(Australian Associated Press)
Australians who get NBN internet access through pay TV cables have been told they will soon have a more stable service.
NBN Co has begun rolling out new technology known as DOCSIS 3.1 on its hybrid-fibre coaxial cables, which were previously used for pay TV services.
The move will double downstream capacity on the HCF network, which currently serves about 400,000 homes or businesses and is expected to serve three million properties by 2020.
The federal government owned national broadband network rollout company says this will help ensure there’s enough capacity to meet demand, especially at peak times.
The shift will also provide a more stable and resilient network for users, NBN Co chief technology officer Ray Owen said in a statement.
DOCSIS 3.1 is a faster way of improving capacity on the network than the current option of splitting optical nodes.
In November, NBN Co paused the rollout of its HFC network due to service quality concerns.

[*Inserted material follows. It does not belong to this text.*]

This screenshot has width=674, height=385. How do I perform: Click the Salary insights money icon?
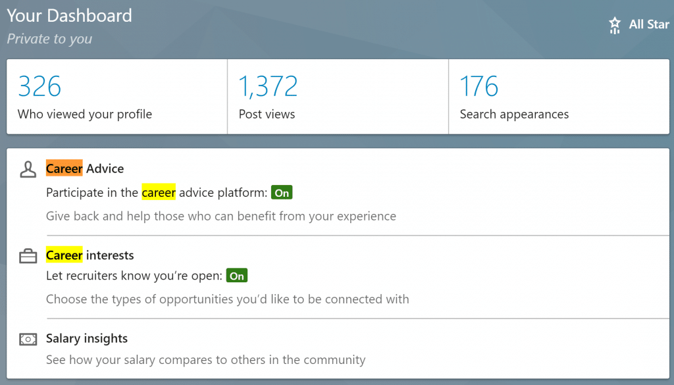tap(28, 340)
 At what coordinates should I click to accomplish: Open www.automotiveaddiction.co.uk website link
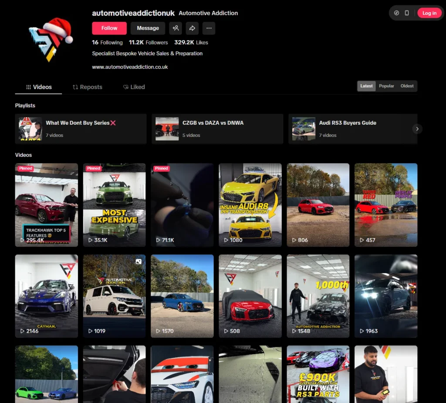click(x=130, y=67)
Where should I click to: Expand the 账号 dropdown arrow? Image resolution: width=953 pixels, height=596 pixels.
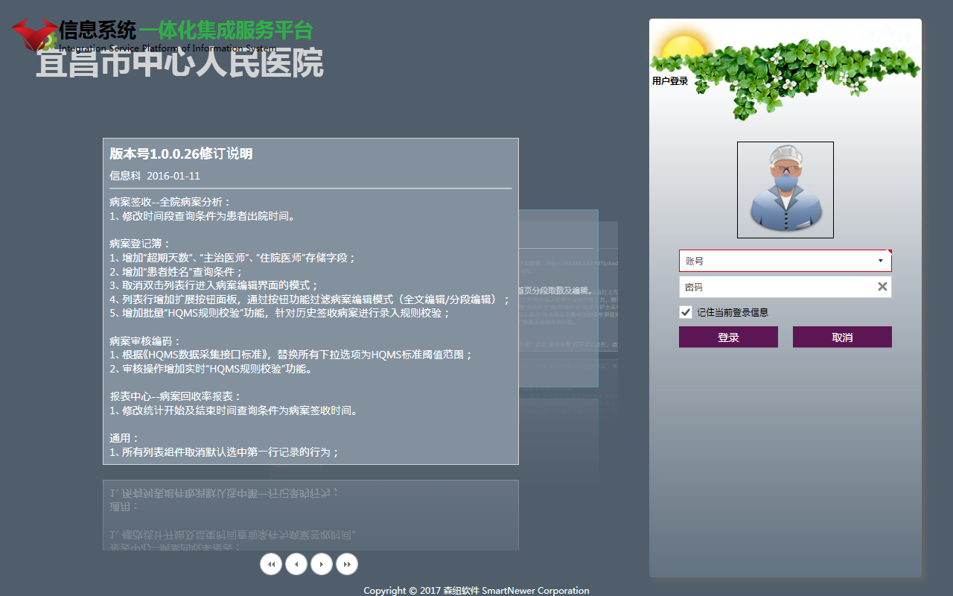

It resumed the rollout in June and expects to make it available to 100,000 Australian homes and businesses each month until April 2019.
Federal Labor communications spokeswoman Michelle Rowland panned the HFC rollout as too expensive.
“Since 2014, the cost per premises of the NBN HFC build has increased by 54 per cent,” she said.
“In contrast, New Zealand, the US and the UK have reduced the cost of fibre-to-the-premises by between 40 and 50 per cent.”